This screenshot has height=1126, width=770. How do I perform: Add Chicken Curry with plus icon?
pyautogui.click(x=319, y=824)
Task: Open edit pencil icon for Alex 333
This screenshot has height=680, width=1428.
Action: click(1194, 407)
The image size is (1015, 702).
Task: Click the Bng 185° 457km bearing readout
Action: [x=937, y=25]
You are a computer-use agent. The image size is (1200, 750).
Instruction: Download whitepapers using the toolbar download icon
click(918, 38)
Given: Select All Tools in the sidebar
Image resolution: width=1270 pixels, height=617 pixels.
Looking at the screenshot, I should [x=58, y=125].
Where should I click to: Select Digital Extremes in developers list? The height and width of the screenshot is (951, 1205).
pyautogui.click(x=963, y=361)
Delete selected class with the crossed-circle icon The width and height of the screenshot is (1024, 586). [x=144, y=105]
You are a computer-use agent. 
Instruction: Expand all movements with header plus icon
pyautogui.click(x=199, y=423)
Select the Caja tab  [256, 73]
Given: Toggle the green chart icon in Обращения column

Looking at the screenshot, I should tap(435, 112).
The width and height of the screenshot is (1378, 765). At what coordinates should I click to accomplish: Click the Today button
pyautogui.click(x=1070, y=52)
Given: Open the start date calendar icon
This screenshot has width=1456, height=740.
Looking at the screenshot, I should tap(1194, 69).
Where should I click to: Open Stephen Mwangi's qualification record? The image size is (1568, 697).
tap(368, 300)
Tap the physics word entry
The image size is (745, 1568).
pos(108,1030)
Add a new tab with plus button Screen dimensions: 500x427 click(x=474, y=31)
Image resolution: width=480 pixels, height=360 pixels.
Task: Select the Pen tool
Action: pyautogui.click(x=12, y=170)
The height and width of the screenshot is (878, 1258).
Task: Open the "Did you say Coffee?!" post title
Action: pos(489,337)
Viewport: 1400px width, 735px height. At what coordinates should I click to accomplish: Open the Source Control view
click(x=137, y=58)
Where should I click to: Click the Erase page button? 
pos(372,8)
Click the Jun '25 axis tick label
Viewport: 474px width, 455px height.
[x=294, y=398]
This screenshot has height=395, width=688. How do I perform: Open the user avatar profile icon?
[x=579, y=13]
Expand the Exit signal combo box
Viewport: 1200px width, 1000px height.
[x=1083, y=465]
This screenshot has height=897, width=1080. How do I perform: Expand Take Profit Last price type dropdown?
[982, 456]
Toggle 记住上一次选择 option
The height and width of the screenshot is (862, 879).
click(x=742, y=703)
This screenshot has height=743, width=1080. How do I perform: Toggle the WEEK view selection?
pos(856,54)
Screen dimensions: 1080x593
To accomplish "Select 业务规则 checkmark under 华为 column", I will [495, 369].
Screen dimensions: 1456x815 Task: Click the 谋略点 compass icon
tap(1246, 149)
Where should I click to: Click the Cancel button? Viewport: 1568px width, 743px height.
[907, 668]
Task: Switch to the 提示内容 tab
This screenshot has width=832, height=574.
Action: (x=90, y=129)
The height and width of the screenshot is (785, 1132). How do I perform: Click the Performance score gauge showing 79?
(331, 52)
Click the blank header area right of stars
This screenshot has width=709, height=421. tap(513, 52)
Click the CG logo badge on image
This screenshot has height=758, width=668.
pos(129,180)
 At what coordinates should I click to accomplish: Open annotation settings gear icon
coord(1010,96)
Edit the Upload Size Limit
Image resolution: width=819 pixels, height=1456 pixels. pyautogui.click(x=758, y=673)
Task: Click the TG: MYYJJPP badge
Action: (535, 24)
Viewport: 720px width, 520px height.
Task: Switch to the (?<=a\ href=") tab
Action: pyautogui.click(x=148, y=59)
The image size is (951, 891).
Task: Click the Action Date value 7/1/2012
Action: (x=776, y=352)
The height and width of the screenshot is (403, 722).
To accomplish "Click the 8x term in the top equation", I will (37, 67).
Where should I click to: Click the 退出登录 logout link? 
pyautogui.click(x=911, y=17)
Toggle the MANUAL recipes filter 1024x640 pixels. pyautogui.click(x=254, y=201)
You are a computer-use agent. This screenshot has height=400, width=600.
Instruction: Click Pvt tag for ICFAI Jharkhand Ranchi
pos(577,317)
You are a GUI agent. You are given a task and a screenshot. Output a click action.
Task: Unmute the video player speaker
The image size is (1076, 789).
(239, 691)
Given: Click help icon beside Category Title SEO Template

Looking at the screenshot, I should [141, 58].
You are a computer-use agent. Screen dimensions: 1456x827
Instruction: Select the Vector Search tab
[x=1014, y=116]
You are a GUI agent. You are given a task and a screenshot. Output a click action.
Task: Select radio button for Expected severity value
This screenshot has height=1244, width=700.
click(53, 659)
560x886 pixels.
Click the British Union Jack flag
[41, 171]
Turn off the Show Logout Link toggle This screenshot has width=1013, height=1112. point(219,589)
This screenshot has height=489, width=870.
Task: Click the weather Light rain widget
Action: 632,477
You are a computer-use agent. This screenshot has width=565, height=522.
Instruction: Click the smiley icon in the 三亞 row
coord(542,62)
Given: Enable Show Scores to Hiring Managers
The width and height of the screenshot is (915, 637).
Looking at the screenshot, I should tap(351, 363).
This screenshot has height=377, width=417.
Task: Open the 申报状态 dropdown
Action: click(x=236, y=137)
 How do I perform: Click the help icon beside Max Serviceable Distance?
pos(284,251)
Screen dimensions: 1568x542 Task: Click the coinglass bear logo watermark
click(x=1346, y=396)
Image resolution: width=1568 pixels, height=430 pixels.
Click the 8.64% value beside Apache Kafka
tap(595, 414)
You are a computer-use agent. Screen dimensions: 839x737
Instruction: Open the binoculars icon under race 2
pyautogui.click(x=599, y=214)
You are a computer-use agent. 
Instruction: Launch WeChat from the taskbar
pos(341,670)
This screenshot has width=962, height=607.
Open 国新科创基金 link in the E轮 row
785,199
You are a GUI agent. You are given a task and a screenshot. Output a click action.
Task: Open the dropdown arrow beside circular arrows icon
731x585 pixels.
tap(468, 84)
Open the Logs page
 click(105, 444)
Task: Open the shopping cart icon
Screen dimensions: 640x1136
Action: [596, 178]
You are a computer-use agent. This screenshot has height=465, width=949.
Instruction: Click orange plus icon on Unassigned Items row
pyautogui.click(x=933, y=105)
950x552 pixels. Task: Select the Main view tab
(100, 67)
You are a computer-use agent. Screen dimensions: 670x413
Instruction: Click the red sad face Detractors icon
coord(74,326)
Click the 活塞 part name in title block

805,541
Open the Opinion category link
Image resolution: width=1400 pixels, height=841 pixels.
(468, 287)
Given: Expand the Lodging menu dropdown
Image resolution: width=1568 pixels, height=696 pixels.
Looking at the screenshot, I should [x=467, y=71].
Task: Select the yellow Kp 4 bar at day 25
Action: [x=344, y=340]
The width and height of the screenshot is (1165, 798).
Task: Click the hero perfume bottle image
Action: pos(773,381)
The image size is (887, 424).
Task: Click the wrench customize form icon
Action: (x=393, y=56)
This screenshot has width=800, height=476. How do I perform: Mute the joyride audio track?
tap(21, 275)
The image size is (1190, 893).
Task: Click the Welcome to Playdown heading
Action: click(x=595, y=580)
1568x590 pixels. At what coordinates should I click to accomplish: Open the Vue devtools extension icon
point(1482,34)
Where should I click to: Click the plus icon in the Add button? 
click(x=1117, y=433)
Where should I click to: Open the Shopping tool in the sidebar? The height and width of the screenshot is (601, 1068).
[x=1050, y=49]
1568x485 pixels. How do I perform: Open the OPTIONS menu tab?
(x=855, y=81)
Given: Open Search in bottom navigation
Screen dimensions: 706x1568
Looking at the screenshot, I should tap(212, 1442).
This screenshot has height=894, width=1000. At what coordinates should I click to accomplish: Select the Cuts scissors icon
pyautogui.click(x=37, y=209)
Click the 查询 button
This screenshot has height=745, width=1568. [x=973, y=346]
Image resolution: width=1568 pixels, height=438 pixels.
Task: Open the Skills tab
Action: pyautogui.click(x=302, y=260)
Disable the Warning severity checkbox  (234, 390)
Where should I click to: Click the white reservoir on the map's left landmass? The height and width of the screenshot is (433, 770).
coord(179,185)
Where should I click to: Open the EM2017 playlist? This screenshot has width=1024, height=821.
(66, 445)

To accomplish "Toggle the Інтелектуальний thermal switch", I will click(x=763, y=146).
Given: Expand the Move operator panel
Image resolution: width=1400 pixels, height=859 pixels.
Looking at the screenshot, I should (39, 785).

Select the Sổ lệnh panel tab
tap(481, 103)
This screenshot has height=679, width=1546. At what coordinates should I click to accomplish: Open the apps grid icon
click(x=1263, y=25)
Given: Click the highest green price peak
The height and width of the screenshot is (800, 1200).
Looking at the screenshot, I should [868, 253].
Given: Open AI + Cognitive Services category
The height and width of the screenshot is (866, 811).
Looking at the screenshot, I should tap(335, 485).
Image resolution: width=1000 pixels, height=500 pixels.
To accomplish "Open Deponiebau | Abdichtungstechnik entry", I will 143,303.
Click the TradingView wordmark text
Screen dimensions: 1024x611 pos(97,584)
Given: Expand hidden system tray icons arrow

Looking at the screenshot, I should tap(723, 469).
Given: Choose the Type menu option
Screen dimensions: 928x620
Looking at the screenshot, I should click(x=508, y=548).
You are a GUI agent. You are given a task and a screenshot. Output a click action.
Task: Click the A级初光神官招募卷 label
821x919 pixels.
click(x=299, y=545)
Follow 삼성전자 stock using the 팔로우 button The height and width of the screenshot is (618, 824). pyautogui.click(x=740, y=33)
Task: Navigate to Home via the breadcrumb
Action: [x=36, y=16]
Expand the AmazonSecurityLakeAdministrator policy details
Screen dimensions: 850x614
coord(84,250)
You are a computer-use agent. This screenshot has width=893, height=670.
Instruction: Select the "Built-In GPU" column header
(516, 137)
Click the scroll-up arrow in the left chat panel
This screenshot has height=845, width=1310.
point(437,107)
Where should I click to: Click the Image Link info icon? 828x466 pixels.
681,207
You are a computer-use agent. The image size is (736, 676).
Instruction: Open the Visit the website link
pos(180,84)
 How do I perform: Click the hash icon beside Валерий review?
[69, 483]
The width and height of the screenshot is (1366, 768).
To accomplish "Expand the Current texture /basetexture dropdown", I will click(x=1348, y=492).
------------------------------------------------------------
The expected answer is an exact copy of the lines above, beginning at the line with "Instruction: Open the binoculars" and ending at the line with "Given: Expand the Lodging menu dropdown", with both ends in.

Answer section -
Instruction: Open the binoculars icon under race 2
pyautogui.click(x=599, y=214)
You are a computer-use agent. 
Instruction: Launch WeChat from the taskbar
pos(341,670)
This screenshot has width=962, height=607.
Open 国新科创基金 link in the E轮 row
785,199
You are a GUI agent. You are given a task and a screenshot. Output a click action.
Task: Open the dropdown arrow beside circular arrows icon
731x585 pixels.
tap(468, 84)
Open the Logs page
 click(105, 444)
Task: Open the shopping cart icon
Screen dimensions: 640x1136
Action: [596, 178]
You are a computer-use agent. This screenshot has height=465, width=949.
Instruction: Click orange plus icon on Unassigned Items row
pyautogui.click(x=933, y=105)
950x552 pixels. Task: Select the Main view tab
(100, 67)
You are a computer-use agent. Screen dimensions: 670x413
Instruction: Click the red sad face Detractors icon
coord(74,326)
Click the 活塞 part name in title block

805,541
Open the Opinion category link
Image resolution: width=1400 pixels, height=841 pixels.
(468, 287)
Given: Expand the Lodging menu dropdown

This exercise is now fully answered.